2014 Kona Process 153 custom build from The Path Bike ShopBelow is a quick summary the geometry measurements:  just think, long, low, and slack…errrr, "right sized."
 
Bike Geometry
  • Head angle: 66.5-deg
  • Bottom Bracket (height): 13.4-inches
  • Chainstay: 16.75-inches
  • Effective top tube / reach: 23.7-inches / 17.1 (comparable other mediums have ETTs around 23-inches and reaches about an inch shorter).

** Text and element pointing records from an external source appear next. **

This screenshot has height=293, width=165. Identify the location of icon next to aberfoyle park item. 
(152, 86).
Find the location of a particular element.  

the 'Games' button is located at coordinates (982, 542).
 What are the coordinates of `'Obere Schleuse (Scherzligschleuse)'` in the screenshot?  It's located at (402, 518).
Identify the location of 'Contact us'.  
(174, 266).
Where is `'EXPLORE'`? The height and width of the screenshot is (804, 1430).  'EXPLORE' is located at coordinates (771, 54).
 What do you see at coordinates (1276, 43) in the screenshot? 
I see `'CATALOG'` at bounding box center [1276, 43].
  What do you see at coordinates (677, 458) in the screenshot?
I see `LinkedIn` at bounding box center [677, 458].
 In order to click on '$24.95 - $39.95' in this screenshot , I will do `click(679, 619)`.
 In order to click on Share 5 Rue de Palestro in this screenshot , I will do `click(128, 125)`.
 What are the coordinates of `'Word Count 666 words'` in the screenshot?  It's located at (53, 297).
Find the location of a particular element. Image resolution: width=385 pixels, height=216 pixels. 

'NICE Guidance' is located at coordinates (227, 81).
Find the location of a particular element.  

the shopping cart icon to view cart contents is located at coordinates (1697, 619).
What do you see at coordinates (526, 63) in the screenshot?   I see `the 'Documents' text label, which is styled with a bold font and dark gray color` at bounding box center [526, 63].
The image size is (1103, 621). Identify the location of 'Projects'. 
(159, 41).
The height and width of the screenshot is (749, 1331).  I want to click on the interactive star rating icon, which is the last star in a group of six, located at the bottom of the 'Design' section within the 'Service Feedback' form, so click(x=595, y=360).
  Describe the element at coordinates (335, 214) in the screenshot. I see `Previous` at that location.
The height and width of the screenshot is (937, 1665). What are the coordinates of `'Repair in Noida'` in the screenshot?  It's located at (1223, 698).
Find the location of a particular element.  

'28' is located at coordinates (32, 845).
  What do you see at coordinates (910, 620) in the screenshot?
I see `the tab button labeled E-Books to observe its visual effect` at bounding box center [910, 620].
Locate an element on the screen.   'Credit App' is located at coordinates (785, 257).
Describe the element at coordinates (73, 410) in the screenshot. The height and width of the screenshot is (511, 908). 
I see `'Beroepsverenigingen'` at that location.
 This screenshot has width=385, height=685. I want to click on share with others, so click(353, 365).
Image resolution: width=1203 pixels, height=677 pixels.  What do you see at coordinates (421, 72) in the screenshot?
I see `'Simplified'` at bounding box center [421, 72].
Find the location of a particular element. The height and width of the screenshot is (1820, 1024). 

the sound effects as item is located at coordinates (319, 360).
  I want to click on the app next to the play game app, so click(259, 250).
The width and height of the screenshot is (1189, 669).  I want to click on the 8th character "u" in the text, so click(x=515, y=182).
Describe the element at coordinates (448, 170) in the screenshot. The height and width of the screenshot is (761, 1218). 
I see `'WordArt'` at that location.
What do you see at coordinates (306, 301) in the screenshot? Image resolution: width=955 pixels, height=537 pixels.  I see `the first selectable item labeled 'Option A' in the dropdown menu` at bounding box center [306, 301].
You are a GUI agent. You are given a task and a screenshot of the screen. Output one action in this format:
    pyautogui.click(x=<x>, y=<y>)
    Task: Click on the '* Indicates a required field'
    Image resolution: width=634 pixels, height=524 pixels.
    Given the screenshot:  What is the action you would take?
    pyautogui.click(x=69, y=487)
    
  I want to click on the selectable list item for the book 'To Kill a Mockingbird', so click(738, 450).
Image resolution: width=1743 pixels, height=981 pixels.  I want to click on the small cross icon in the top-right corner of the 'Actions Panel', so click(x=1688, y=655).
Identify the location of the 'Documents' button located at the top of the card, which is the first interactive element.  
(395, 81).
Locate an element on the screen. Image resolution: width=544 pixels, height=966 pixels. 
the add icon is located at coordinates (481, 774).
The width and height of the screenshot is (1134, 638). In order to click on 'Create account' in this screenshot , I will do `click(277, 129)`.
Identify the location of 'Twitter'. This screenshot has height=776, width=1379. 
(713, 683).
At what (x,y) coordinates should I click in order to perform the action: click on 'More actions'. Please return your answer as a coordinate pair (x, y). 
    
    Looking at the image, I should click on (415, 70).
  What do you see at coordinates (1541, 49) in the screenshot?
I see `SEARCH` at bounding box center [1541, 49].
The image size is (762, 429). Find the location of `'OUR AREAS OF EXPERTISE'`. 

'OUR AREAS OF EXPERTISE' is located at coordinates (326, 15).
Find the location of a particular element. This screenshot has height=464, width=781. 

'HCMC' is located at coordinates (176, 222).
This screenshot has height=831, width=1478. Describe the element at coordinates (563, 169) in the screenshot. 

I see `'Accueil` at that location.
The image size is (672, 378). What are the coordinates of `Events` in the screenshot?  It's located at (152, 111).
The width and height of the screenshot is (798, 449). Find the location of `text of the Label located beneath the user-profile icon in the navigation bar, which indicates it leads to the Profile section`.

  • Seat tube angle: 74-deg
A plethora of 27.5" wheeled bikes with about 150-mm of rear travel with killer geometries hit the market for 2014 (e.g. Rocky Mountain Altitude Rally Edition, Santa Cruz Bronson, Giant Trance SX 27.5).  However, this ride stands apart with it's 16.75-inch chain stays, lowest-in class sagged BB height, longer reach / short stem, and super low stand-over clearance.
 
Build Kit / Weight
This particular custom build started as a Process 153 (non-DL version), complete with the super sick 2014 Rockshox Pike RC fork.  From there, some personal touches were added:  drive train (SRAM XX1), wheels (Stan's Flow rims on DT Swiss 240 / Chub hub with comp spokes), dropper post, and ENVE carbon DH handlebar.  The stock Shimano Deore brakes weren't changed; consensus is that they feel and perform as well as their lighter cousins.  The final build weight is right at 29.75 lbs; it's no XC Racer-boy bike, but respectable enough for what it's meant to do.
 
Rides on the 2014 Kona Process 153  
In the span of a week, the Process 153 was taken to a local bike park (Snow Summit in Big Bear, CA), ridden through the Santa Ana Mountains (long steep climbs with steep, chunky, exposed downhills), railed through some local favorites at the Santiago Oaks Regional Park (short, steep ups, quick downs), and pedaled in south Orange County's Aliso Woods Wilderness Park.  Four very different riding conditions, about 8 hours of saddle time, and 15,000 feet of descending goodness!
 
2014 Kona Process 153 custom build from The Path Bike ShopPerformance…BRRAAAP!!!
People asked, "how does it climb compared to a first generation Intense Slopestyle, or even the recently released Rocky Mountain Altitude?"  Comparisons have been made to a "…mini-Downhill rig…"  Affirmative, it climbs as well as any gravity oriented trail bike and inspires confidence like a DH rig.
 
The longer top tube / reach measurement makes the transition from pedaling to descending completely natural with no need to search for that magic balance point between overweighting the front nor slipping too far off the back.  Chasing some local fast guys around Big Bear, the 153 goaded me on, faster and faster, bigger and bigger.  Brief thoughts flashed across my mind, "…should I be going this fast?" and "…dang this rig wants to charge harder, but I'm freakin' tired!"  Off-camber turns linked with table tops, rhythm sections, doubles, and built up berms leading into big drops, the Process handled these with aplomb!  Whew, my hands need a break just writing about the thrill.
 
As for climbing, the super short, 40 mm, stem might cause a little consternation for uphill stability.  However, coupled with the longer reach measurement, steep-ish seat tube angle, and low bottom bracket, the Process is as stable as it needs when the going gets steep.
 
When all was said and done, I often forgot I was riding a 650b/27.5" wheeled bike.  The ride is responsive and playful enough, and also gives that high speed DH stability.
 
Enough writing, go find a bike and ride.